From Bloomberg, why it is getting awfully quite at the top.

 

A former Deutsche Bank AG analyst once ranked among the best in the U.S. will pay a $100,000 penalty and be banned from the securities industry for a year to settle a regulator’s claims that he issued a buy recommendation at odds with his personal opinion.

XYZ recommended buying shares of discount retailer Big Lots Inc. in a March 29, 2012, report while telling colleagues internally that he didn’t downgrade the company because he wanted to maintain his relationship with its management, the Securities and Exchange Commission said in a statement Wednesday. XYZ agreed to resolve the SEC’s allegations without admitting or denying wrongdoing.

“When research analysts tell clients to buy or sell a particular security, the rules require them to actually mean what they say,” Andrew J. Ceresney, head of the SEC’s enforcement division, said in the statement. “Analysts simply cannot express one view publicly and the opposite view privately.”

XYZ, who was named the top-ranked department store analyst in 2012 by business-to-business publisher Institutional Investor, became concerned over cautious comments Big Lots executives made the day before his report came out, according to the SEC. Despite those concerns, the agency said, he maintained his “buy” rating and told colleagues on an internal call that “we just had them in town, so it’s not kosher to downgrade on the heels of something like that.”

CPB, Campbell Soup

cpb feb 17 2016

Campbell soup doesn’t just make soup, they are in dozens of other food lines as well. The recipe for their chicken soup is no doubt top secret but we suspect that you start with a swimming pool full of water, add a truckload of salt, and fly a chicken over it. Tweak that with a dash of pepper and vwala you have 10000 servings. But that is not why you should sell this stock, even if, after 28 years you are still under water by 65 cents. Here is why you should:

1. It has a P/E north of 29, about twice the average. This is not a growth stock (see 10).

2. It is about to double top, always potentially a critical point in a stock’s life.

3. There is a plausible wave count that suggest everything after 2003 is a B-wave, C is next.

4. The stock is in the vertical stage, always a  non-sustainable or terminal stage.

5. The stock is trading above it’s channel of 35 + years, see what happened last time.

6. Because the stock outperformed the S&P by 38% last year.

7. Because we are at a critical Fibonacci number in the stock’s price.

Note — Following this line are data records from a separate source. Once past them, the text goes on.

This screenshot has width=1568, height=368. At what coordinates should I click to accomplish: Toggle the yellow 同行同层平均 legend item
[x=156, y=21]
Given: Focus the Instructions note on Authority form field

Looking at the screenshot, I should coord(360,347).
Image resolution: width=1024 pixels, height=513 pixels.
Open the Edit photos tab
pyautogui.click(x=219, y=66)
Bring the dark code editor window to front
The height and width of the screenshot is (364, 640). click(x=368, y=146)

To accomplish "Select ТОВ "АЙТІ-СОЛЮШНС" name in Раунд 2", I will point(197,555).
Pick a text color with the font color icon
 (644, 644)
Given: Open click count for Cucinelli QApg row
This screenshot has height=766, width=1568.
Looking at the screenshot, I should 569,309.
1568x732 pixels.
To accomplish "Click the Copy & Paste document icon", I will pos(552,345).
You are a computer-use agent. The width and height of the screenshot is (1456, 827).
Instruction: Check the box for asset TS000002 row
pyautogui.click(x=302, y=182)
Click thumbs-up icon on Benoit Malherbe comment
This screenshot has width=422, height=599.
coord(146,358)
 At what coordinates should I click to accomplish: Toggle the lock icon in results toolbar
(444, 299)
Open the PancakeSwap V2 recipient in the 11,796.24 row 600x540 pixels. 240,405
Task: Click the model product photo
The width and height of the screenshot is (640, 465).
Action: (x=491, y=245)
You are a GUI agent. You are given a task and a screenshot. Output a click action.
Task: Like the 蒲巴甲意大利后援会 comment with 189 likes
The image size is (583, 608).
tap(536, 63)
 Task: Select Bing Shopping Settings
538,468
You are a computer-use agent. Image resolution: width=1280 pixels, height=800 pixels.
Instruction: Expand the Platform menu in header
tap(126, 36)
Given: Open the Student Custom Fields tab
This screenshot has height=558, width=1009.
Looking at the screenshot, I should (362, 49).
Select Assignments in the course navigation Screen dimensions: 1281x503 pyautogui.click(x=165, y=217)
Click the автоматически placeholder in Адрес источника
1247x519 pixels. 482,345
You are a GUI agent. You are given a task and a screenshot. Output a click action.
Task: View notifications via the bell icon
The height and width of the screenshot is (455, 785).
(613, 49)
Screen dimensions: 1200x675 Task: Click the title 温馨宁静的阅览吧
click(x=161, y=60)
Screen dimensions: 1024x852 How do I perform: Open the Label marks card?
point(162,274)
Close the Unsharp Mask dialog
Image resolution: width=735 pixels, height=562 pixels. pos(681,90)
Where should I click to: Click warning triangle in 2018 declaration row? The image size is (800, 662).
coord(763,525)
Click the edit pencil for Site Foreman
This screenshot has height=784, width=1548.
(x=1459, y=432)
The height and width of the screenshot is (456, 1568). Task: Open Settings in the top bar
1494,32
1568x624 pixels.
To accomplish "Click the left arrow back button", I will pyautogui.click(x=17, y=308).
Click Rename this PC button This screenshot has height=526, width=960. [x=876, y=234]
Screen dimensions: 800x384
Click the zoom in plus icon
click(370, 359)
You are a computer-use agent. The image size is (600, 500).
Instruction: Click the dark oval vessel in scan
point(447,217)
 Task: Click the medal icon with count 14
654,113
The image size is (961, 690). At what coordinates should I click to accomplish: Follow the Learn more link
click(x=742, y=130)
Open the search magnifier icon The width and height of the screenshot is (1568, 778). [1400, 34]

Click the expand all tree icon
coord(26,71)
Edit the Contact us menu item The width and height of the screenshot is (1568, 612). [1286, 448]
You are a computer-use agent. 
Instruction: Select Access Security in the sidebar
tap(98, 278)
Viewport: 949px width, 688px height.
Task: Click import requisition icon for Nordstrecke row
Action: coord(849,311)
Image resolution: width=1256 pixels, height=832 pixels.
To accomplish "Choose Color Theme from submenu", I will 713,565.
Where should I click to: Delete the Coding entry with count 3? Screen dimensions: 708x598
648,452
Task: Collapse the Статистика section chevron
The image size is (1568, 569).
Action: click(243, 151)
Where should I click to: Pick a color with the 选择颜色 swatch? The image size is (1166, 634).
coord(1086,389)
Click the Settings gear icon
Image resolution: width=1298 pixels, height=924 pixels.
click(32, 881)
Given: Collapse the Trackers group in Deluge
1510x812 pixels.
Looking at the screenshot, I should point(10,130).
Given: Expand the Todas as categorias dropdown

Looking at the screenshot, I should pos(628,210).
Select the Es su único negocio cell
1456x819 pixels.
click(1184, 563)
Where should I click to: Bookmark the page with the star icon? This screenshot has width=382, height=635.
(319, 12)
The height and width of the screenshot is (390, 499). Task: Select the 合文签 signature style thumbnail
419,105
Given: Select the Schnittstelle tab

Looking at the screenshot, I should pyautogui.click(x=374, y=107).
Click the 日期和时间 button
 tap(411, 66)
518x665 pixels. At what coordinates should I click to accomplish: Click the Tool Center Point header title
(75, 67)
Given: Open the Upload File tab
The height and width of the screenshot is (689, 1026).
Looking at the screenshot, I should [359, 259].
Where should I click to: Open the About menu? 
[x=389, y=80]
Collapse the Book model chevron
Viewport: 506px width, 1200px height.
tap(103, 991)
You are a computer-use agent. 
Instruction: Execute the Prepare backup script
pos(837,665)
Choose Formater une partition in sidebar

8. Net income declined by>20% yoy, and was just 62 (Fibo.) cents per share last quarter.

9. The 2.05% yield is less than the 2.20% on a risk-free treasury bond of 20 years.

10. The company is starting a venture capital business to find “growth”!

11. Analysts downgraded the stock on Jan.16 2016 from buy to hold. Are they right this time?

CI, Cigna again, to log or not to log.

ci feb 17 2016ci feb 17 2016 log

Recently I was asked when you should use a semi-log scale chart or an arithmetic one. There is no simple answer but EW is very much about good looks, that is beauty is in the eye of the beholder. Here we have Cigna, a healthcare/ insurance company that we looked at many years ago. We identified, correctly, the correction in 2001/2 and called for the stock to rise substantially to $37 from $15. The $175 level was not on the radar.

Revisiting this stock today, it is hard to make sense of the meteoric rise over the past 6 years, about 30x. Is this Obama care? Low interest rates? Or just a fluke? This is when a semi-log scale is appropriate (on the right) as it compresses the chart and gives you a better sense of proportionality. All of a sudden we get a nice channel and a plausible wave count.  The stock clearly has peaked or is peaking.

The other side of the channel is at about $55, and the 4th wave of previous degree at $6 to $15 depending how you count. Either way this must be a sell.